__TAREFA__.
Copie literalmente o trecho da crítica sobre o filme À Beira do Abismo entre "Afinal, esse curioso" e "fatos também ajuda).", inclusive.

__TEXTO PARA REVISÃO__.
= = = = = = =

À Beira do Abismo
Por Rafael Saraiva
Um homem de boa aparência anda tranquilamente pelas ruas de Nova York, se registra em um hotel, e em seguida pede o café da manhã em seu quarto, localizado no vigésimo-primeiro andar. Então, calmamente, abre a janela e a atravessa, indo se equilibrar no estreito beiral existente no lado de fora. Enquanto isso, alguns transeuntes na rua abaixo notam a movimentação estranha, e um burburinho começa a ser formado nas ruas em volta do prédio. “Quem seria esse homem?” “O que ele pretende?” “Ele vai se jogar?” – Essas e outras perguntas passam pela cabeça do espectador logo no inicio de À Beira do Abismo. E esses três minutos iniciais descritos acima, de longe, são a melhor coisa do filme, pois apresentam uma situação extrema envolta em um instigante mistério. Uma pena que todos os quase 100 minutos seguintes sejam tão decepcionantes.
Afinal, esse curioso prólogo é estilhaçado imediatamente em seguida por um flashback completamente deslocado sobre o homem em questão, no caso, o ex-policial Nick Cassidy (Sam Worthington, gerenciando mal sua carreira pós-Avatar, muitas vezes envolvido em produções de qualidade duvidosa). E junto com ele, seu conflito é explicado, e é aí que o longa se sabota: ao justificar os motivos do personagem, o roteiro escancara para o público que ele não se trata de um suicida, e manda pelo ralo qualquer tensão que poderia ser criada com isso. Aliás, o fato dos espectadores estarem um passo a frente dos investigadores que tentam tirá-lo daquele local por boa parte do filme só faz com que eles soem completamente burros (claro que a ineficiência deles para desvendar certos fatos também ajuda).

= = = = = = =

Entradas de dados coletadas:
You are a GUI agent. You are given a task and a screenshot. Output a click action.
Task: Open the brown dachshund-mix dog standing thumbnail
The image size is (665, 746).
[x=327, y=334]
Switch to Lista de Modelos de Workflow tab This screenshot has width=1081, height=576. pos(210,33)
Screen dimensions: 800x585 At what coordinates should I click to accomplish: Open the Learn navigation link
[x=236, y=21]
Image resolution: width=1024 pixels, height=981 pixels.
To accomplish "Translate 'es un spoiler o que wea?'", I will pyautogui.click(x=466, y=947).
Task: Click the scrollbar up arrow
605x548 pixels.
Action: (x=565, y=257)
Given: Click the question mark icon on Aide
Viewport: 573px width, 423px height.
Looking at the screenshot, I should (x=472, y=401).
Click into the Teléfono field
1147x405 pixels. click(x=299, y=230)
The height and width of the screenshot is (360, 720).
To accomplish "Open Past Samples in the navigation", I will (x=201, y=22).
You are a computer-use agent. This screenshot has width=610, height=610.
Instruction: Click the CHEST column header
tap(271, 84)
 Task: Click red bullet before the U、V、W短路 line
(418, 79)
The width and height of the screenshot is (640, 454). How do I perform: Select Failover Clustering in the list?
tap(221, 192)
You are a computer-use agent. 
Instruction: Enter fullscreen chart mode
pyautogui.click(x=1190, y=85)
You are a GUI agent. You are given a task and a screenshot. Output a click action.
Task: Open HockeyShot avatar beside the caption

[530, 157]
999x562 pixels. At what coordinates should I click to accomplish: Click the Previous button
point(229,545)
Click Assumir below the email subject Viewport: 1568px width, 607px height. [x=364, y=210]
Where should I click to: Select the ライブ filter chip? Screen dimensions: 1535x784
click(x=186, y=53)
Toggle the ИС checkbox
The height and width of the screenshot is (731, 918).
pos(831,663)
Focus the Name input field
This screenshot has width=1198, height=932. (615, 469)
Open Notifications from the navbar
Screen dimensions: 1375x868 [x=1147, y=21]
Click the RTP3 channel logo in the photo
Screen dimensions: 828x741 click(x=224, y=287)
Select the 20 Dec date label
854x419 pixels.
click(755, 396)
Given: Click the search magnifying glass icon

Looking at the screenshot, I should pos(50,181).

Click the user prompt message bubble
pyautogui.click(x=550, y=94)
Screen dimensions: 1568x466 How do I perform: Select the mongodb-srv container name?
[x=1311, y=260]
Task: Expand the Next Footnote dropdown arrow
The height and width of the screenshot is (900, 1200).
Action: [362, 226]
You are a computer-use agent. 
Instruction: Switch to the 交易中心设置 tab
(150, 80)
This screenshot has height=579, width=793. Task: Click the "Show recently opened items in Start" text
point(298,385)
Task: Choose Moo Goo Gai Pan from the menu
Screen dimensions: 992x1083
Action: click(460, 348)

= = = = = = =

__RESULTADO DO EXERCÍCIO__.
Afinal, esse curioso prólogo é estilhaçado imediatamente em seguida por um flashback completamente deslocado sobre o homem em questão, no caso, o ex-policial Nick Cassidy (Sam Worthington, gerenciando mal sua carreira pós-Avatar, muitas vezes envolvido em produções de qualidade duvidosa). E junto com ele, seu conflito é explicado, e é aí que o longa se sabota: ao justificar os motivos do personagem, o roteiro escancara para o público que ele não se trata de um suicida, e manda pelo ralo qualquer tensão que poderia ser criada com isso. Aliás, o fato dos espectadores estarem um passo a frente dos investigadores que tentam tirá-lo daquele local por boa parte do filme só faz com que eles soem completamente burros (claro que a ineficiência deles para desvendar certos fatos também ajuda).